Will you write out, word for word, every line from the one with "Task: Sort the table by Nama column" to the final line of the data below, with the pictures left out?
START Extracted information
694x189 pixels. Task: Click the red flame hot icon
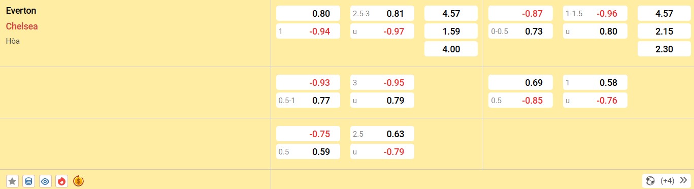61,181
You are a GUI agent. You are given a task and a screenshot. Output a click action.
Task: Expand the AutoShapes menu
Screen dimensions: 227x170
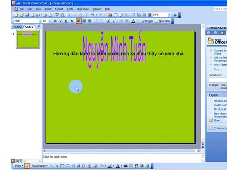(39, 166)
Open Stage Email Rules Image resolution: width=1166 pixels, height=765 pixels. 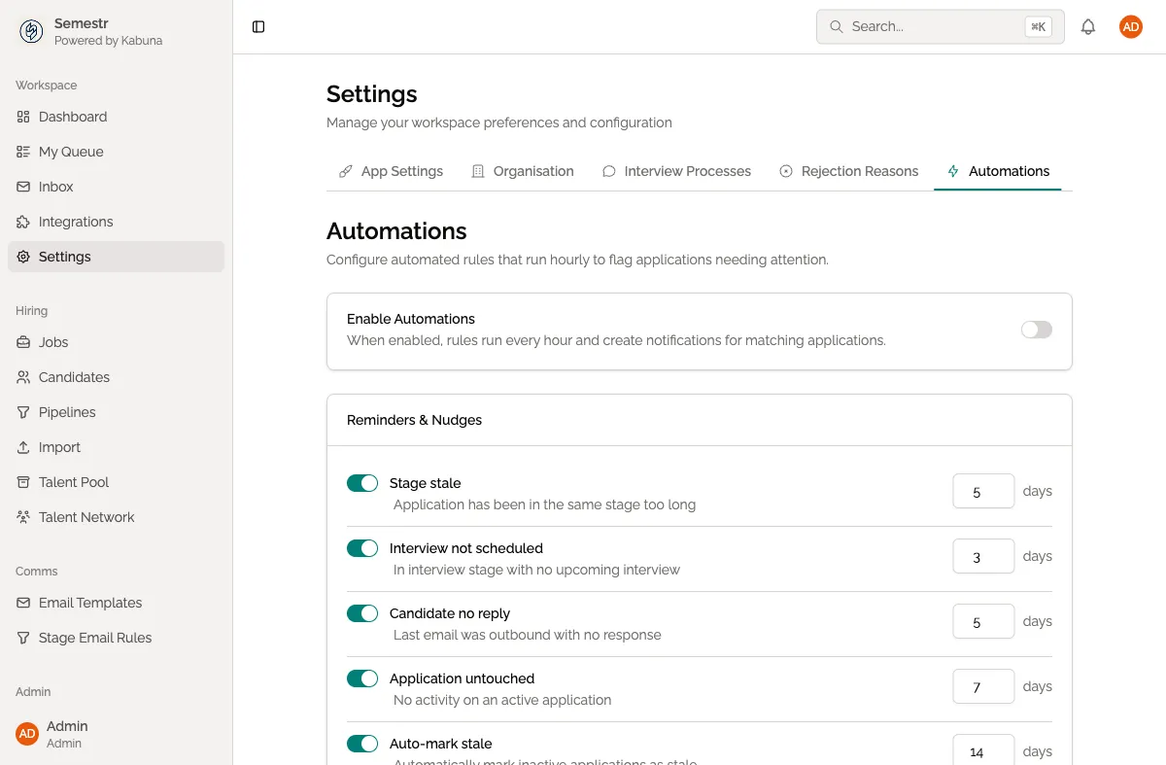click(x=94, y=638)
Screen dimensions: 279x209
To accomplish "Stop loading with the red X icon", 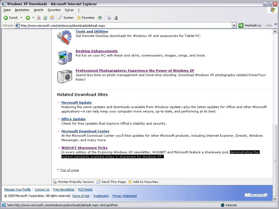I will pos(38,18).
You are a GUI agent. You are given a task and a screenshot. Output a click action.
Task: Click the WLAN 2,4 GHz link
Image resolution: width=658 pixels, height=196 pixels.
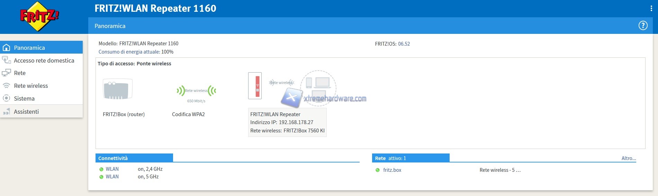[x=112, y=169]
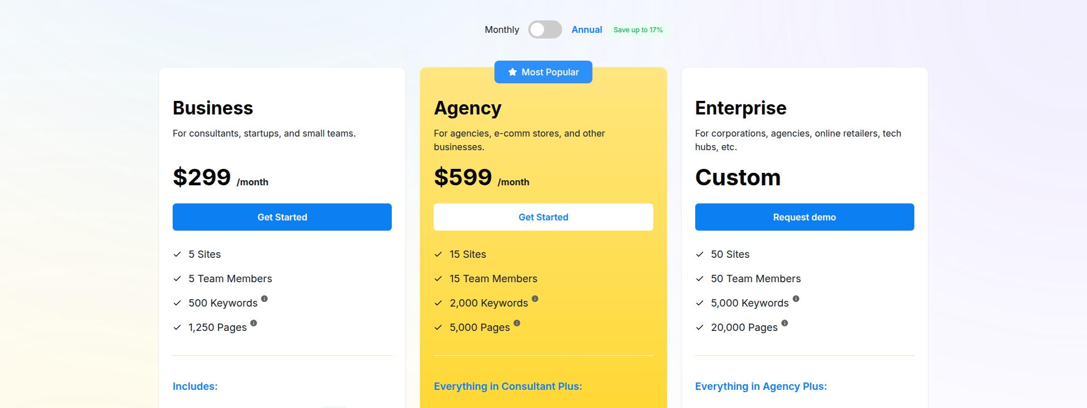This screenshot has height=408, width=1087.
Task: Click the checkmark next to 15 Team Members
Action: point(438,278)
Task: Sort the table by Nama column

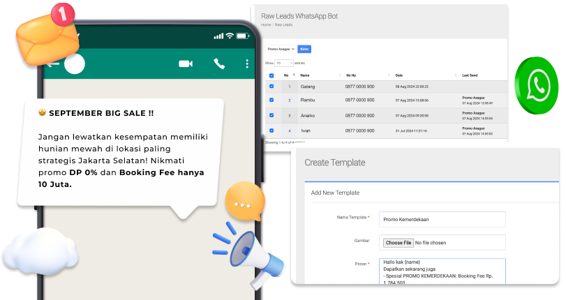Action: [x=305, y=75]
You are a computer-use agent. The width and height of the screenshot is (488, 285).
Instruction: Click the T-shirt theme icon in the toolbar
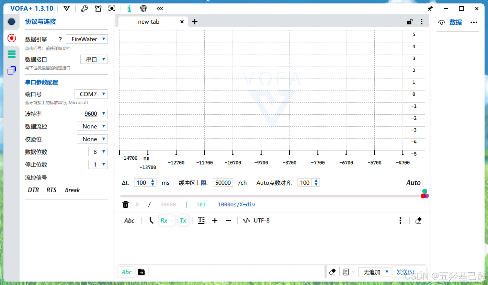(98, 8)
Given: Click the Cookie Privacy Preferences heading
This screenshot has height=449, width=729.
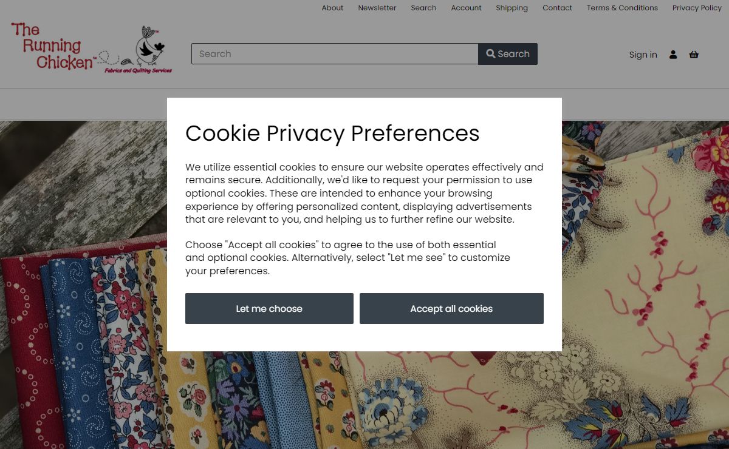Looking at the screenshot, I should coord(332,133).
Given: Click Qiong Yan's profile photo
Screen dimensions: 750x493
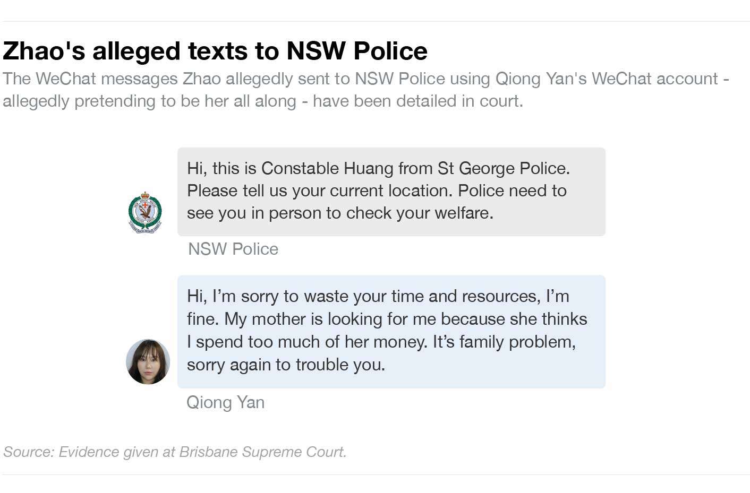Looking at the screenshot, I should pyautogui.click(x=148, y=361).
END Extracted information
**Answer to this problem:**
Task: Sort the table by Nama column

Action: [x=305, y=75]
You are a computer-use agent. The width and height of the screenshot is (488, 285).
Instruction: Click the T-shirt theme icon in the toolbar
(98, 8)
Given: Click the Cookie Privacy Preferences heading
This screenshot has height=449, width=729.
Looking at the screenshot, I should coord(332,133).
Given: Click Qiong Yan's profile photo
Screen dimensions: 750x493
Looking at the screenshot, I should pyautogui.click(x=148, y=361).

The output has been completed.